The largest declines in campylobacteriosis notification rates between the average annual rate for 2002–2006 and the 2008 rate were seen in winter months (RR 0.38, 95% confidence interval [CI] 0.36–0.40), in urban populations (RR 0.42, 95% CI 0.41–0.43), in the age groups 20–29 years and 30–39 years (RR 0.40, 95% CIs 0.38–0.43 and 0.37–0.43, respectively) and in the Asian ethnic group (RR 0.26, 95% CI 0.22–0.31) (Technical Appendix).

Conversely, the smallest declines in notification rates comparing the 2008 rate with the average annual rate for 2002–2006 were seen in rural populations (RR 0.66, 95% CI 0.62–0.70), in the 0–4 and the >80 years-of-age groups (RR 0.63, 95% CI 0.59–0.67, and RR 0.61, 95% CI 0.53–0.70 respectively) and in Māori, the indigenous people of New Zealand (RR 0.49, 95% CI 0.44–0.55) (Technical Appendix).

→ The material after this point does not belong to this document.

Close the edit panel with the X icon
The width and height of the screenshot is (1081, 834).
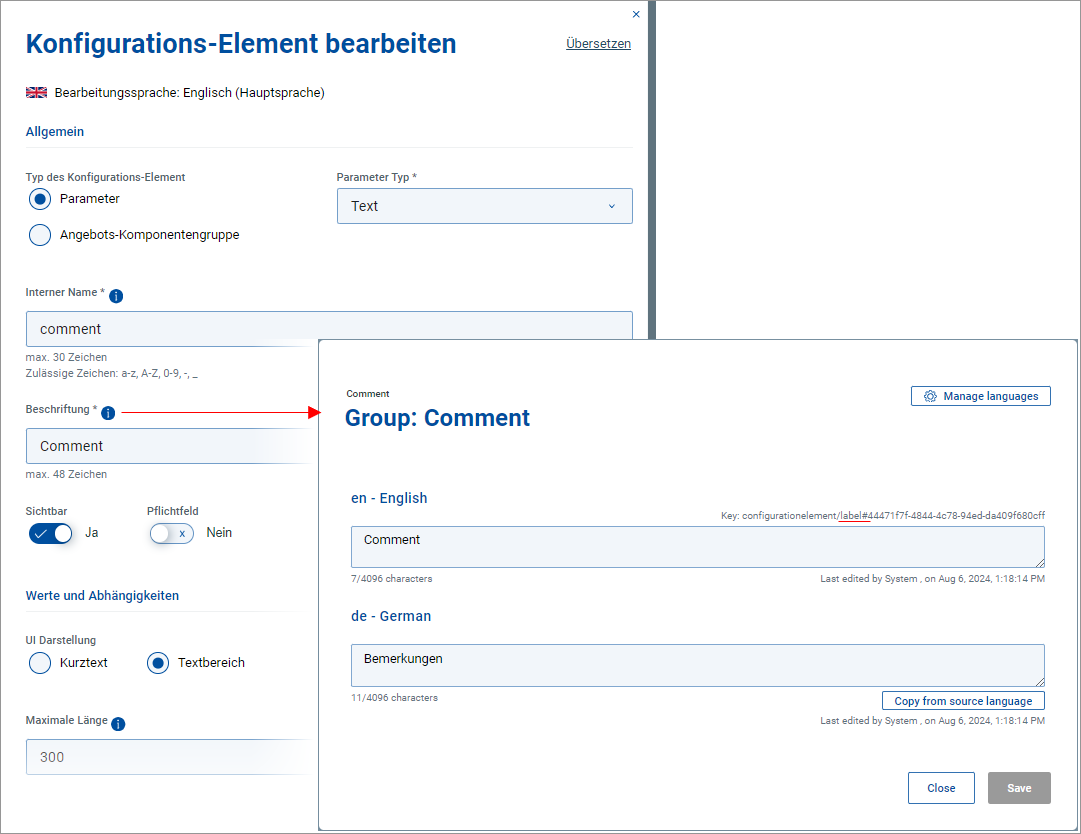pyautogui.click(x=636, y=14)
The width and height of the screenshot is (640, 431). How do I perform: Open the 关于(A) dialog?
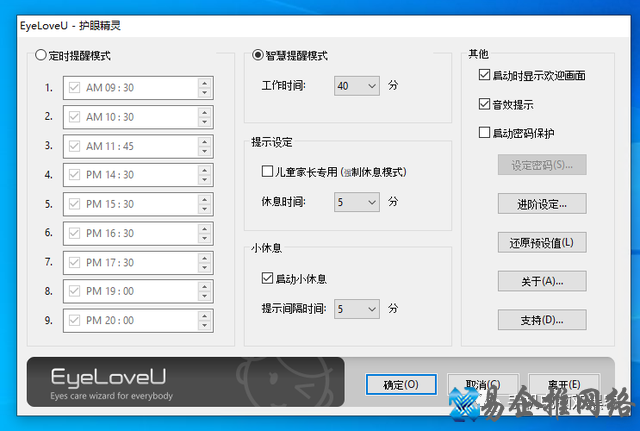(540, 281)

Figure 3 shows the temporal relationship between campylobacteriosis notification rates for 1997–2008 and 3 other notifiable enteric diseases. The marked decline in campylobacteriosis notifications during 2007–2008 is evident, while over this same period, salmonellosis, cryptosporidiosis, and yersiniosis rates remained relatively stable

During the study period 2005–2008, 572 human C. jejuni isolates and 811 food and environmental isolates were collected (and had complete MLST profiles available). The estimated number of cases attributable to each source over time (based on the dynamic modified Hald model) is shown in Figure 4. These data show that compared with the baseline period (2005–2006), the number of cases in the Manawatu region attributed to poultry declined by 74% (95% credible interval 49%–94%) in 2008. No evidence was found for a decline in cases attributed to nonpoultry sources over the same period (p>0.5) (Figure 4). Similar results were obtained for the dynamic version of the Island model (results not shown).

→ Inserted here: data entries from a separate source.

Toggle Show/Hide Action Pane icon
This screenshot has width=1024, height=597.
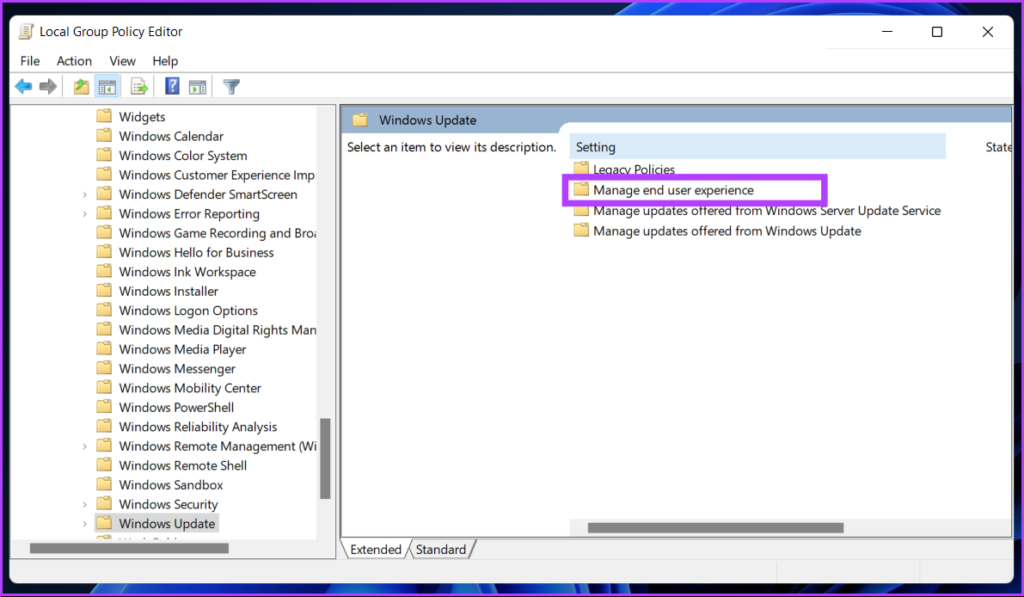click(x=198, y=87)
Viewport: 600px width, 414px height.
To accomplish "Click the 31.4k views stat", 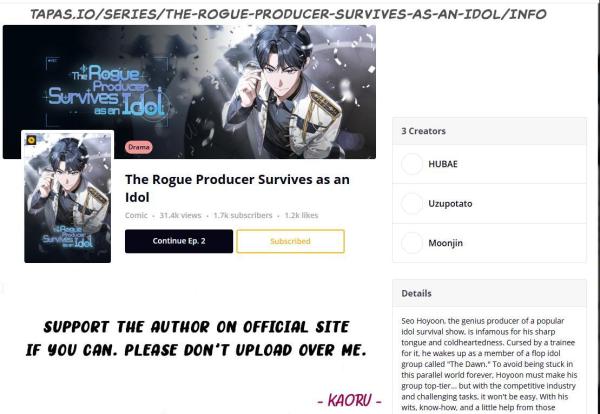I will pyautogui.click(x=180, y=215).
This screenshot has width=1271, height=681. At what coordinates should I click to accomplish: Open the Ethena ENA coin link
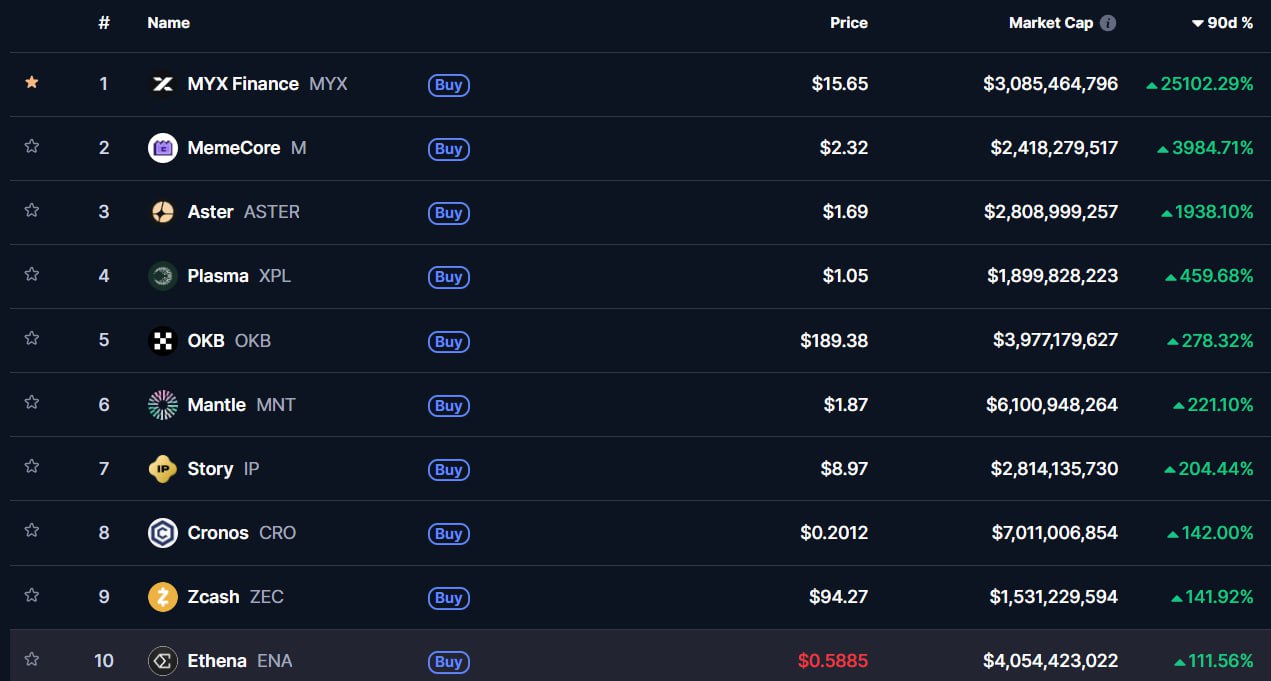[x=217, y=661]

Specific food safety and poultry industry interventions were implemented beginning in 2006, in line with NZFSA’s strategy for reducing the incidence of foodborne campylobacteriosis (Table). From April 2007, poultry processors monitored and reported to the NZFSA-administered National Microbiological Database Campylobacter spp. prevalence in poultry flocks by using presence/absence cecal testing and Campylobacter spp. contamination levels in poultry carcass rinsates at the end of primary processing (Table).

In April 2008, mandatory Campylobacter spp. performance targets were introduced based on enumerated levels of Campylobacter spp. contamination on poultry carcasses at the end of primary processing, with escalating regulatory responses if targets were not met (22). NZFSA has subsequently released an updated Campylobacter Risk Management Strategy (23).

Key informants noted that attention to detail with hygienic practices throughout production and primary processing and alterations to the immersion-chiller conditions were key areas in which improvements were made. Furthermore, the monitoring of Campylobacter spp. contamination levels in poultry carcass rinsates at the end of primary processing and setting mandatory Campylobacter spp. performance targets (rather than mandating specific interventions) were viewed by both industry and regulator informants as key facilitators of the strategy’s success.